That this was not a friend, or even an ally, she saw clearly enough; and something else snatched at the edges of her mood, less clear, not quite focused enough to claim her attention, something restless, crouching, perhaps ready to leap at her…
why couldn’t she see him more clearly?
How sharp her intuitions had been three years ago, how incisively she felt what other people felt. For all its emphasis on discipline, the regimen of the Academy seemed to have dulled whatever acuity her heart used to have. All that remained undetermined for her in this slow decline is whether it was a development to be lamented or welcomed. Did it offer liberation from the great
kami
who haunted her dreams and meditations?

“Mr. Secretary, it’s time,” a gray-suited functionary leaned in to say.

“Well, best of luck in the tournament, Miss Tenno,” O’Brien said. “We’ll all be watching with great interest.”

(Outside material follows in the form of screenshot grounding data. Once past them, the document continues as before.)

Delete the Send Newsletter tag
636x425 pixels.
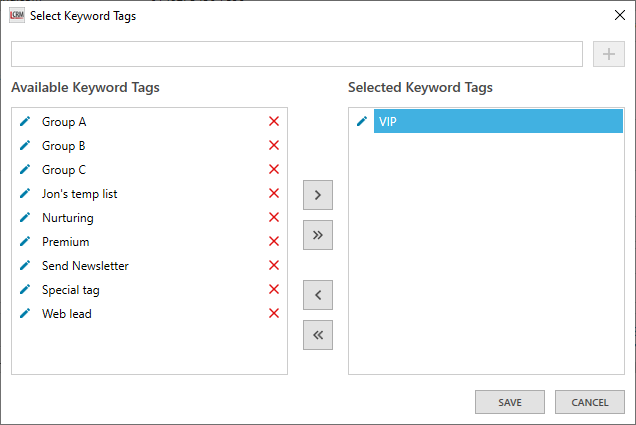274,266
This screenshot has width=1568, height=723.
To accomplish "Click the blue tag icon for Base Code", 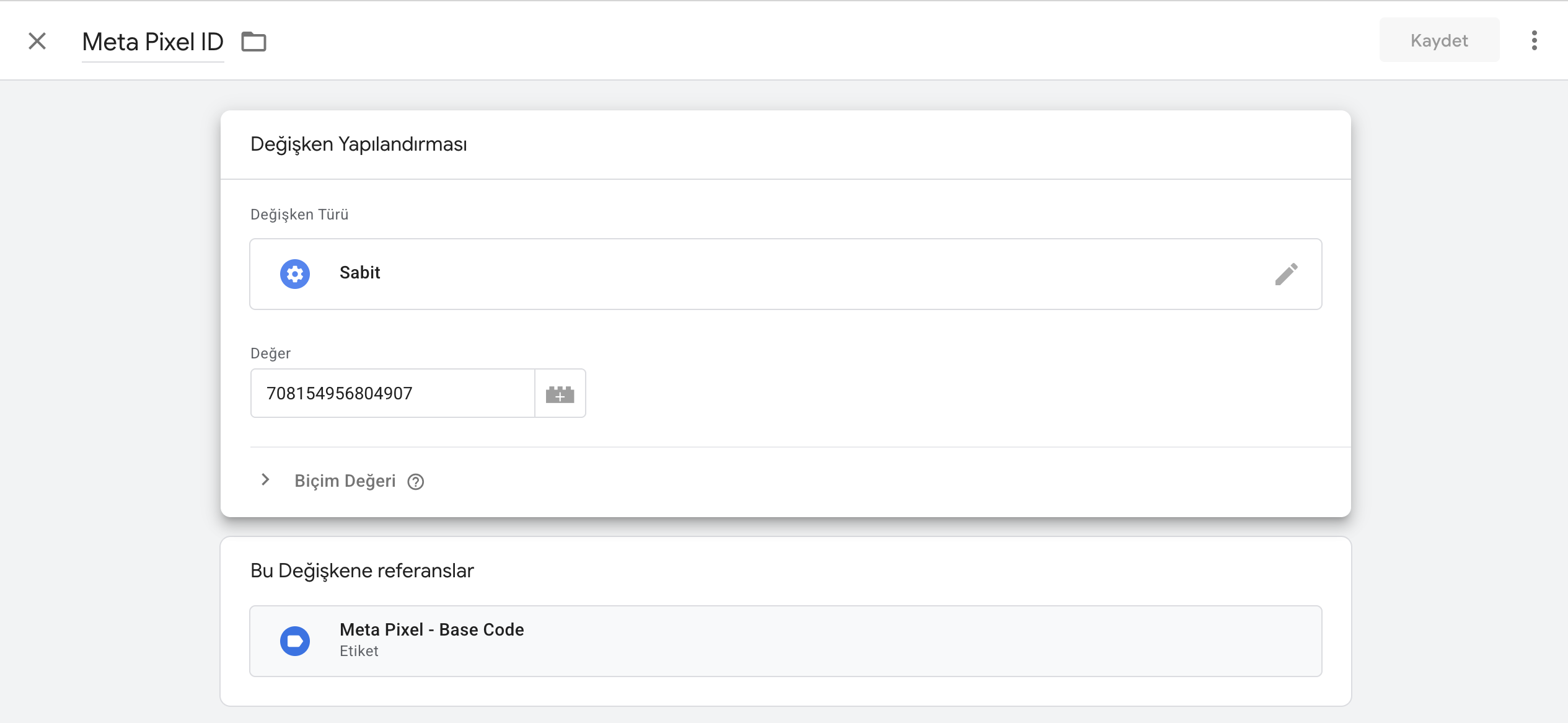I will pyautogui.click(x=295, y=641).
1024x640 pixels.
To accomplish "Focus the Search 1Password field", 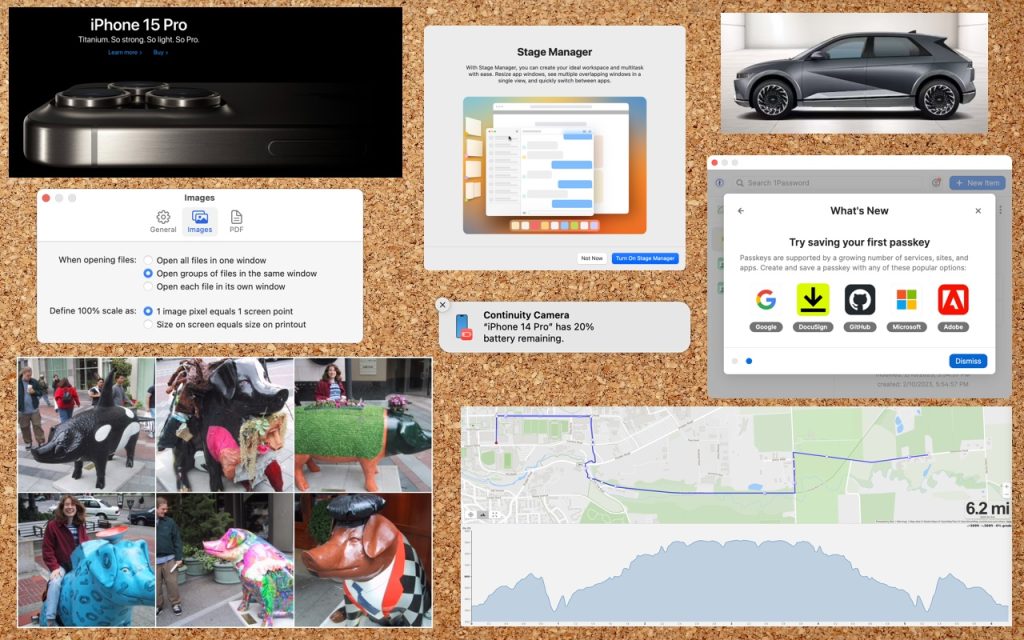I will (x=830, y=183).
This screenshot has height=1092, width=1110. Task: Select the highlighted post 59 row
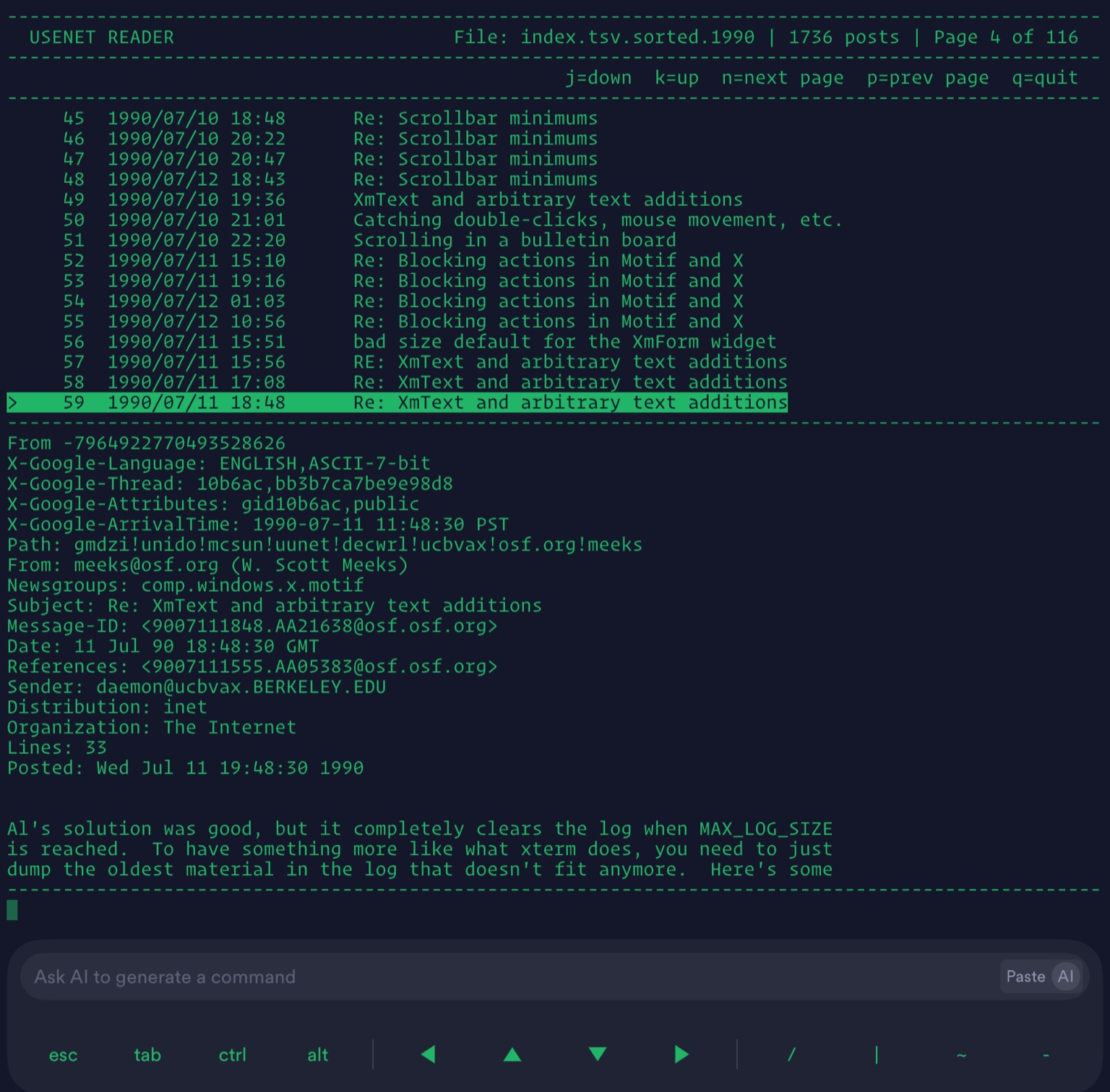397,403
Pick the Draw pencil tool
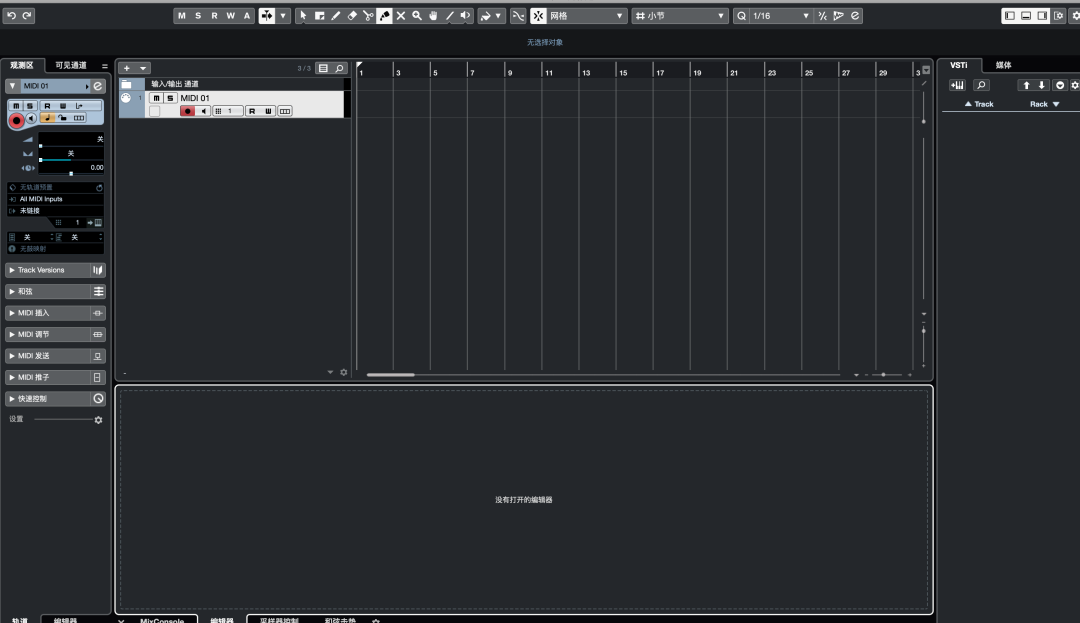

Zhang bowed to Emily and wished her well, before following the Secretary, trailed by his own security detail. Dong and Jiao left with him, while Michael lingered for a moment.

“Troubled?” he asked, in response to her faraway look.

“No, it’s nothing. I mean…”

“Is that him?” Andie asked.

“Don’t fight him,” Yuki said. “Please, sweetheart, I don’t trust him.”

“I know what you mean, Mom.”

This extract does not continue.